### Task prompt
Please transcribe exactly the lines from the first line of the records below through the line containing "Pryscila Souza (47, 2204)", including both, and omit all pictures.

### Material for the task
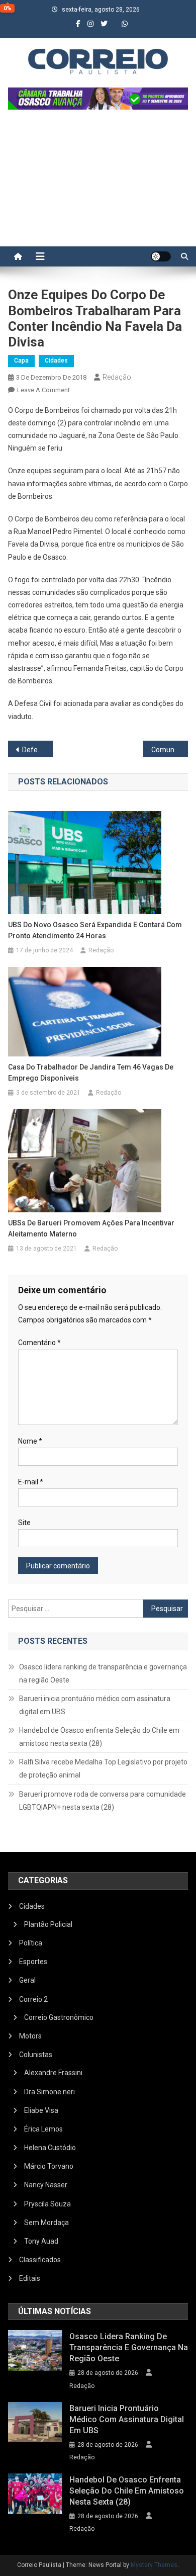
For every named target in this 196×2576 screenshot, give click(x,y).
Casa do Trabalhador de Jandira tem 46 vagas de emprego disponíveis (90, 1072)
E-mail (30, 1482)
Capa (21, 360)
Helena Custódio (50, 2148)
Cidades (56, 360)
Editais (29, 2278)
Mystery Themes (154, 2564)
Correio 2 (33, 1999)
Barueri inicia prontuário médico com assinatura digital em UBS (94, 1705)
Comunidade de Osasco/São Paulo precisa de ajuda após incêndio (169, 750)
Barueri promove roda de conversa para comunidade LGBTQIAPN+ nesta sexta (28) (102, 1800)
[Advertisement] (98, 183)
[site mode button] (161, 256)
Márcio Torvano (48, 2166)
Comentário (39, 1343)
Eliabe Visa (41, 2110)
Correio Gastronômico (58, 2017)
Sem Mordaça (46, 2222)
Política (30, 1943)
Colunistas (35, 2055)
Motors (30, 2036)
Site (24, 1523)
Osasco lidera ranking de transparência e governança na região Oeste (103, 1673)
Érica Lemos (43, 2129)
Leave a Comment (43, 390)
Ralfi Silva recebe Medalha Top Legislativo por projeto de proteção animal (103, 1768)
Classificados (40, 2260)
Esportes (33, 1962)
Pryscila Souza (47, 2204)
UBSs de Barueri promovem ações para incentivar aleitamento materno (91, 1228)
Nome (30, 1441)
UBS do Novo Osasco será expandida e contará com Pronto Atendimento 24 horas (95, 930)
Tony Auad (41, 2241)
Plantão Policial (48, 1924)
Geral (27, 1980)
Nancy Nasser (45, 2185)
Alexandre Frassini (53, 2073)
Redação (117, 377)
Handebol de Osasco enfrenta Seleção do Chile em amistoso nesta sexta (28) (99, 1736)
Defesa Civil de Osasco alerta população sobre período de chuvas (37, 750)
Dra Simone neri (49, 2092)
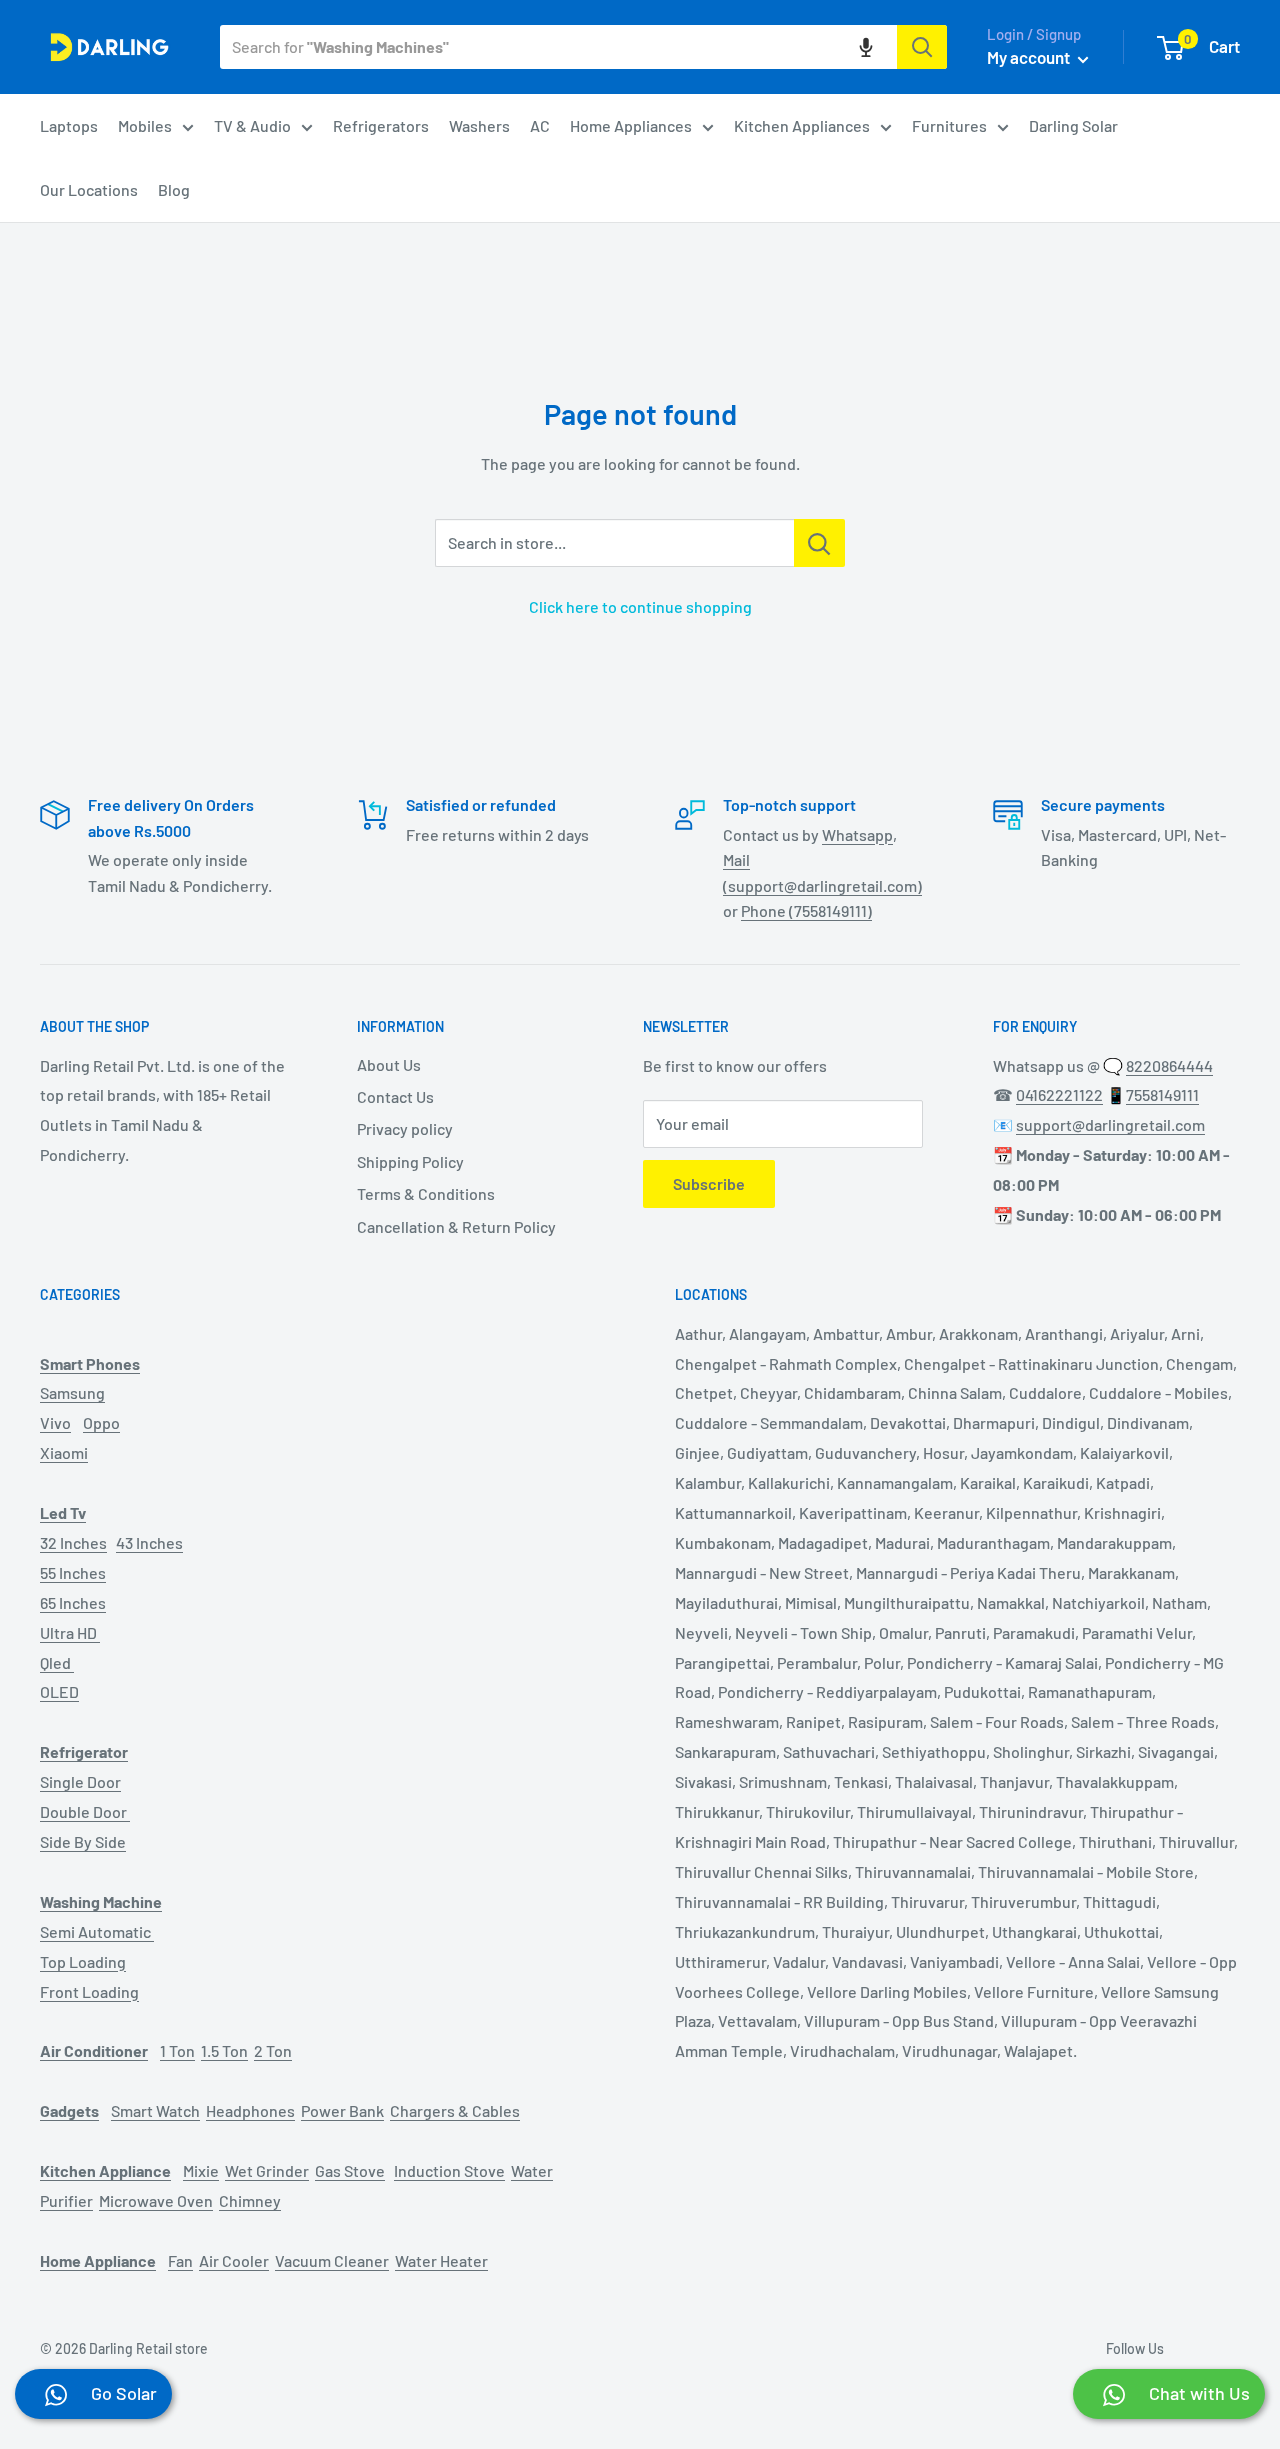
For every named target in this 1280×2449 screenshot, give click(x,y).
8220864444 (1169, 1065)
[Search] (922, 47)
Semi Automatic (97, 1931)
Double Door (85, 1811)
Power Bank (342, 2110)
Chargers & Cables (455, 2110)
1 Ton (177, 2050)
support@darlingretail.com (1110, 1124)
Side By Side (83, 1841)
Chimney (250, 2200)
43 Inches (149, 1542)
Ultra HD (70, 1632)
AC (540, 125)
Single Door (80, 1781)
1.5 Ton (224, 2050)
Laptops (69, 125)
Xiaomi (64, 1452)
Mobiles (145, 125)
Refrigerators (381, 125)
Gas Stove (350, 2170)
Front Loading (89, 1991)
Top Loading (83, 1961)
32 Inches (73, 1542)
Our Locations (89, 189)
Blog (174, 189)
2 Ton (273, 2050)
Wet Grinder (267, 2170)
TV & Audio (252, 125)
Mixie (201, 2170)
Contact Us (395, 1096)
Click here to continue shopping (640, 606)
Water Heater (441, 2260)
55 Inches (73, 1572)
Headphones (250, 2110)
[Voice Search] (866, 47)
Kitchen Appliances (802, 125)
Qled (57, 1662)
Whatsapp (857, 834)
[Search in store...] (819, 543)
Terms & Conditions (426, 1193)
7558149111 (1162, 1094)
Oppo (101, 1422)
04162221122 (1059, 1094)
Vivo (55, 1422)
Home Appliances (631, 125)
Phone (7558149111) (806, 910)
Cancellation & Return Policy (456, 1226)
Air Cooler (234, 2260)
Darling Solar (1073, 125)
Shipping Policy (410, 1161)
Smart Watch (155, 2110)
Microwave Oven (156, 2200)
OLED (59, 1691)
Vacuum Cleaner (332, 2260)
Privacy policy (405, 1128)
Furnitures (949, 125)
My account (1030, 57)
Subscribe (709, 1183)
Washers (479, 125)
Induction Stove (449, 2170)
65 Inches (73, 1602)
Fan (180, 2260)
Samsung (72, 1392)
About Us (389, 1064)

### Response to the task
For every named target in this 196×2576 screenshot, give click(x,y).
Casa do Trabalhador de Jandira tem 46 vagas de emprego disponíveis (90, 1072)
E-mail (30, 1482)
Capa (21, 360)
Helena Custódio (50, 2148)
Cidades (56, 360)
Editais (29, 2278)
Mystery Themes (154, 2564)
Correio 2 (33, 1999)
Barueri inicia prontuário médico com assinatura digital em UBS (94, 1705)
Comunidade de Osasco/São Paulo precisa de ajuda após incêndio (169, 750)
Barueri promove roda de conversa para comunidade LGBTQIAPN+ nesta sexta (28) (102, 1800)
[Advertisement] (98, 183)
[site mode button] (161, 256)
Márcio Torvano (48, 2166)
Comentário (39, 1343)
Eliabe Visa (41, 2110)
Correio Gastronômico (58, 2017)
Sem Mordaça (46, 2222)
Política (30, 1943)
Colunistas (35, 2055)
Motors (30, 2036)
Site (24, 1523)
Osasco lidera ranking de transparência e governança na região Oeste (103, 1673)
Érica Lemos (43, 2129)
Leave a Comment (43, 390)
Ralfi Silva recebe Medalha Top Legislativo por projeto de proteção animal (103, 1768)
Classificados (40, 2260)
Esportes (33, 1962)
Pryscila Souza (47, 2204)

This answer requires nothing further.